After the Unthinkable: Finding God in the Loss of an Infant
There is no loss quite like losing a baby. The grief is specific and often silent. Scripture does not explain it away — but it holds it with remarkable tenderness.
They had chosen the name months before the due date. The nursery was painted. The shower had happened. And then. At thirty-one weeks, then at two days old, then at six weeks, the child was gone. I've sat with parents in each of those situations, and I want to tell you something I know to be true: there's no loss quite like this one. It is the loss of a future you had already begun to inhabit.
If you're in this grief right now, I am not going to explain to you why it happened. I'm not going to tell you that God needed another angel, or that everything happens for a reason, or that at least you're young and can try again. Those phrases, however well-intentioned. Are not comfort. They are the sound of people who don't know what to do with your pain trying to make it smaller so they can manage it.
What the Verse Says
David's response to the death of his infant son in 2 Samuel 12:15–23 is one of the most striking passages in Scripture for bereaved parents. His child — born to Bathsheba after the events with Uriah — was gravely ill. David fasted and prayed for seven days. When the child died, his servants were afraid to tell him, assuming he would be devastated beyond function.
I remember the first time I read this. But David got up, washed, ate, and worshipped. And when his servants asked how he could do this, he said: "While the child was still alive, I fasted and wept, for I said, 'Who knows whether the Lord will be gracious to me, that the child may live?' But now he is dead. Why should I fast? Can I bring him back again? I shall go to him, but he will not return to me."
Unpacking What This Means for Infant
I know this road. David's statement. "I shall go to him" — is one of the most quietly powerful declarations of hope in the entire Old Testament. It isn't resignation. It is certainty. David believed that where his son was, he would one day be. There's reunion in that sentence.
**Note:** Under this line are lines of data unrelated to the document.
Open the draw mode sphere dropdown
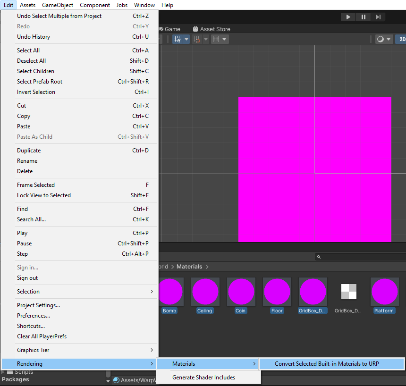Viewport: 406px width, 386px height. (383, 39)
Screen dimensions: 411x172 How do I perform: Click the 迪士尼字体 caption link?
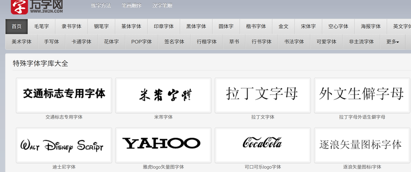pos(64,167)
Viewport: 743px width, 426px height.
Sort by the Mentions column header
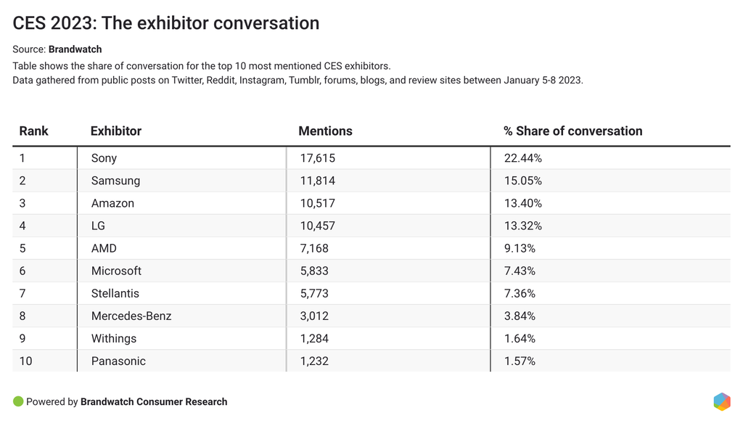tap(325, 131)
But notice what precedes it: seven days of fasting, weeping, lying on the ground. David didn't suppress his grief in the name of faith. He poured it out completely — and then he got up. The getting up did not mean the grief was over. It meant he was not going to be destroyed by it.
Psalm 34:18 says:
"The Lord is near to the brokenhearted and saves the crushed in spirit."
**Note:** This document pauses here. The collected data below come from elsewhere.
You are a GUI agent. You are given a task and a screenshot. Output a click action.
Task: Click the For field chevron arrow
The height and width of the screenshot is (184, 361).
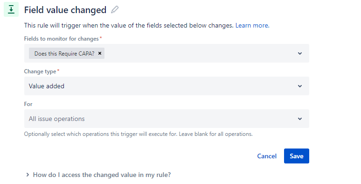coord(300,119)
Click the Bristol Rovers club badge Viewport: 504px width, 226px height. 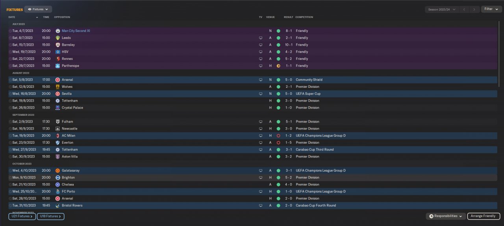pos(57,206)
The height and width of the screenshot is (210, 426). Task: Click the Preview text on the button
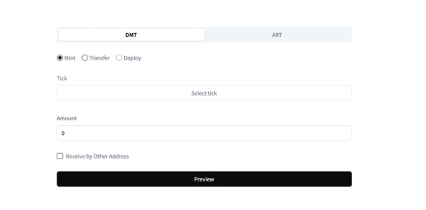pyautogui.click(x=204, y=179)
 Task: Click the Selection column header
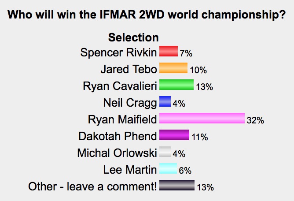133,37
The word "crushed" isn't soft. It means ground down, pulverized. God is specifically near to those who are at that point. Not generally near, near to the crushed. This is the God you're dealing with in this grief.
The Honest Reading
Infant loss is grieved in isolation in ways that other losses aren't. Miscarriage, in particular, often carries the socially-imposed expectation that it will be handled privately, quickly, and quietly. Many women — and men — have received no acknowledgment from their church, no casserole, no card, no prayer from the pulpit. The body of Christ has often failed bereaved parents badly in this area, and I want to name that failure directly.
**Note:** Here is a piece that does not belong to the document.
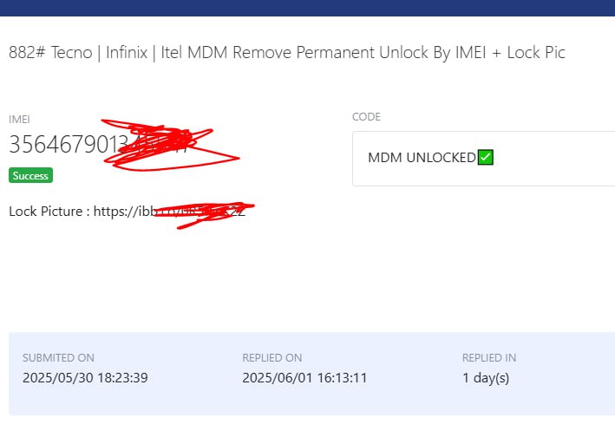
Task: Open the Lock Picture ibb link
Action: (x=169, y=211)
You're allowed to grieve your baby fully, for as long as it takes, and to expect your community to acknowledge that this was a person you loved and lost. If they don't, that's a failure on their part, not on yours. Find people who will let you say your child's name.
Practical Ways Forward
1. Name your child, say their name, keep their memory
If your baby had a name, or if you choose one now. Use it. Say it. Let others say it. Many bereaved parents report that hearing their child's name spoken by others is one of the most healing things that can happen. Don't let the silence of others' discomfort become a burial of the one you loved.
2. Give yourself time that has no spiritual agenda
Well-meaning people will push you toward lessons and growth and silver linings before you are ready. You don't owe anyone a redemptive arc right now. Grief that isn't allowed to be itself becomes something else — numbness, rage, depression. Protect space to simply be in the loss for as long as it takes.
3. Find a community that has been here
Organizations like SHARE Pregnancy and Infant Loss Support, or local hospital bereavement programs, connect bereaved parents with others who have lived this. There is something that happens in a room full of people who understand that no one else does — a language, a recognition. You shouldn't have to translate your grief to be seen.
4. Hold David's hope without forcing it
"I shall go to him". That hope is available to you. But don't rush yourself there. Hope and grief aren't enemies. You can hold both at once. In fact, the hope is only meaningful because the love was real. Let yourself feel the size of the love — because that's also the size of what you are carrying.
Where Prayer Begins Here
God, You see this child who I'm grieving. You knew them before I did. Before I formed you in the womb, I knew you (Jeremiah 1:5). I trust that they are in Your hands. And I ask You to be near me in this — specifically, tangibly near.
Not in platitudes but in presence. Carry what I cannot carry. Hold what I cannot hold. And when the night is long, remind me that morning comes not because I earned it but because You promised it. Amen.